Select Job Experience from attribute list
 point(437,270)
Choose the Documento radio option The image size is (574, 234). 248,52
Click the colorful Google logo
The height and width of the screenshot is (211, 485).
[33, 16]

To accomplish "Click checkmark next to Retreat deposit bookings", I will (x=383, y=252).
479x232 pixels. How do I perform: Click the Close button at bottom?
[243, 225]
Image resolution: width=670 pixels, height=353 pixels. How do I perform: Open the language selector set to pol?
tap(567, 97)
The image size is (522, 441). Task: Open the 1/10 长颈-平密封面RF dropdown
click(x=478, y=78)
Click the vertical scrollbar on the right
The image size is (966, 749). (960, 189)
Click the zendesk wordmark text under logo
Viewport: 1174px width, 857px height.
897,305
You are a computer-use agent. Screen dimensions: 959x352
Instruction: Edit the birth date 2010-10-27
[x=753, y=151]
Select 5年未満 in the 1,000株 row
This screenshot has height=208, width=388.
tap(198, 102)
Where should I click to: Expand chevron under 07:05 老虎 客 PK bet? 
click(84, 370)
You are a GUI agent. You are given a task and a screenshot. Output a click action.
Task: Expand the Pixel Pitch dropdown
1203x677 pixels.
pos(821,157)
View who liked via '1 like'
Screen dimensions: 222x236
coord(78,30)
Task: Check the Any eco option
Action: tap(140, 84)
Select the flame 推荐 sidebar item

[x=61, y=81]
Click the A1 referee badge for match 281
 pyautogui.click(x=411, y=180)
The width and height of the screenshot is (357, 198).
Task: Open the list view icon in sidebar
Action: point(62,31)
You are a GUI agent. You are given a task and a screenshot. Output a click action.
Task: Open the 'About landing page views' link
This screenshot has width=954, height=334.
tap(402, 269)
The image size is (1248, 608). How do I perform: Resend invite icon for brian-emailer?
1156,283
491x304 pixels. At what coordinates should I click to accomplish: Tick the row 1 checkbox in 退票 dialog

BRIEF ▸ Print every record exactly as it was given.

SOLUTION FOR THIS TASK ▸
Select Job Experience from attribute list
 point(437,270)
Choose the Documento radio option The image size is (574, 234). 248,52
Click the colorful Google logo
The height and width of the screenshot is (211, 485).
[33, 16]

To accomplish "Click checkmark next to Retreat deposit bookings", I will (x=383, y=252).
479x232 pixels. How do I perform: Click the Close button at bottom?
[243, 225]
Image resolution: width=670 pixels, height=353 pixels. How do I perform: Open the language selector set to pol?
tap(567, 97)
The image size is (522, 441). Task: Open the 1/10 长颈-平密封面RF dropdown
click(x=478, y=78)
Click the vertical scrollbar on the right
The image size is (966, 749). (960, 189)
Click the zendesk wordmark text under logo
Viewport: 1174px width, 857px height.
897,305
You are a computer-use agent. Screen dimensions: 959x352
Instruction: Edit the birth date 2010-10-27
[x=753, y=151]
Select 5年未満 in the 1,000株 row
This screenshot has height=208, width=388.
tap(198, 102)
Where should I click to: Expand chevron under 07:05 老虎 客 PK bet? 
click(84, 370)
You are a GUI agent. You are given a task and a screenshot. Output a click action.
Task: Expand the Pixel Pitch dropdown
1203x677 pixels.
pos(821,157)
View who liked via '1 like'
Screen dimensions: 222x236
coord(78,30)
Task: Check the Any eco option
Action: tap(140, 84)
Select the flame 推荐 sidebar item

[x=61, y=81]
Click the A1 referee badge for match 281
 pyautogui.click(x=411, y=180)
The width and height of the screenshot is (357, 198).
Task: Open the list view icon in sidebar
Action: point(62,31)
You are a GUI agent. You are given a task and a screenshot. Output a click action.
Task: Open the 'About landing page views' link
This screenshot has width=954, height=334.
tap(402, 269)
The image size is (1248, 608). How do I perform: Resend invite icon for brian-emailer?
1156,283
491x304 pixels. At what coordinates should I click to accomplish: Tick the row 1 checkbox in 退票 dialog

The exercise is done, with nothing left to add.